The following morpho-agronomic traits were measured and recorded on 5 selected plants for every individual plot in the field and pot in the greenhouse: plant height (PH) was measured as the height of the plant from the soil to the tip of the spike using a calibrated meter rule in centimeters (cm); the number of kernels per spike (KPS) was recorded as the number of seeds manually counted from each individual spike. For the two traits, five randomly selected plants were sampled and measured. Shoot biomass (SB) was recorded as the above-ground biomass cut from the base of the plant, including stems and leaves but excluding grain. Root biomass (RB) was recorded as the total root dry matter harvested per genotype per plot. Root samples for each plot were harvested to a depth of 50 cm using a 30 × 30 × 30 cm monolith sampling box. A singe planting station was selected at randomn for harvesting. Large roots were separated manually before washing under running water to remove soil particles. The remaining soil was mixed with water and the suspension was sieved through a 2 mm sieve to collect the fine roots. The fine roots collected from the sieve residue were added and weighed with the large roots. The shoot and root samples were dried at 70 °C for 48 h in an oven drier separately. Dry matter for SB and RB were weighed and expressed in g m−2. Total plant biomass (PB) was recorded as the total plant dry matter for each genotype in g m−2. It was calculated by summing up the weight for RB, SB and grain yield (GY), harvested for each genotype. Grain yield was recorded as the total harvested grain per genotype and weighed on a laboratory precision digital scale. The weight of the grain was adjusted to 12.5% moisture content and expressed in g m−2. Harvest index (HI) expressed in percent was calculated as the ratio of GY to SB, including grain yield as follows: HI = (GY/GY + SB) × 100.

Data analysis

Analysis of variance

A separate analysis of variance (ANOVA) and Bartlet’s test for homogeneity of variance for the two study sites showed significant differences for genotypes and water regimes with homogeneous and comparable variances. Therefore, a combined ANOVA was conducted across the two study sites for the 10 parents and 90 F2 families using Genstat 18th edition44.
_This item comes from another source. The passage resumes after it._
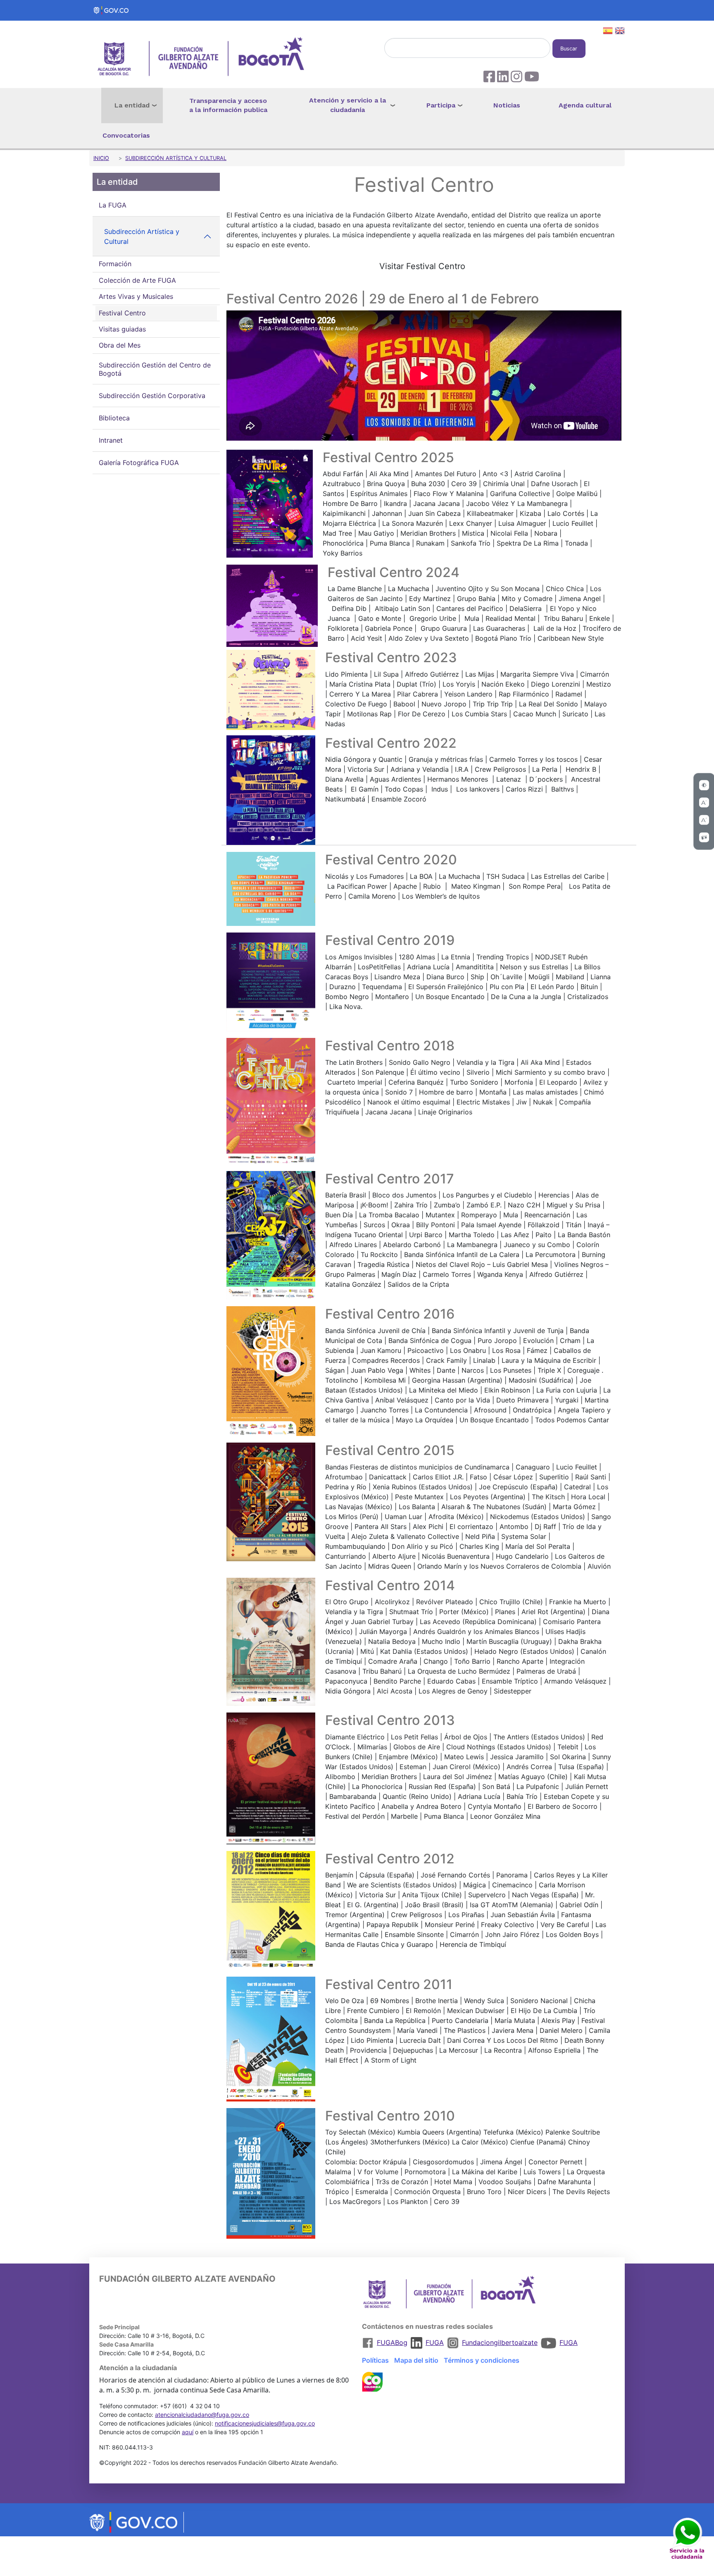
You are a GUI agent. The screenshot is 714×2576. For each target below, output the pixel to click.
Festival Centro (122, 313)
Estimation of general and specific combining ability effects

Genetic analysis for a full diallel mating design was computed separately for each test environment using AGD-R statistical software45. The GCA and SCA estimates were determined according to46 Diallel Method I, Model I, following the statistical method below:

$$Y_{ij} = \mu + g_{i} + g_{j} + S_{ij} + r_{ij} + b_{k} + e_{ijk}$$

where: \(Y_{ij}\) = phenotypic observation on a cross between the parents i and j, µ = overall mean, \(g_{i}\) = GCA effect of parent i, \(g_{j}\) = GCA effect of parent j, \(S_{ij}\) = SCA effect of a cross between parent i and parent j, \(r_{ij}\) = reciprocal effect for the reciprocal crosses between the ith and jth parents, \(b_{k}\) = effect of the kth block, \(e_{ijk}\) = experimental error due to the environmental effect.

The AGD-R software also allowed the further partitioning of the reciprocal effects into maternal (general specific) and non-maternal (specific reciprocal) components.

The relative GCA and SCA ratio was calculated to determine the gene action for each trait using the following formula according to47:

$$\frac{GCA}{{SCA}} ratio = \frac{{2\sigma_{gca}^{2} }}{{\left( {2\sigma_{gca}^{2} + \sigma_{sca}^{2} } \right)}}$$

where: σ2gca = variance due to GCA and σ2sca = variance due to SCA.

The broad sense heritability of recorded traits was calculated using the formula below:

$$\user2{ }H^{2} = \frac{{\sigma_{g}^{2} }}{{\sigma_{p}^{2} }}$$

where H2 = broad sense heritability, \(\sigma_{g}^{2}\) = genetic variance and \(\sigma_{p}^{2}\) = phenotypic variance.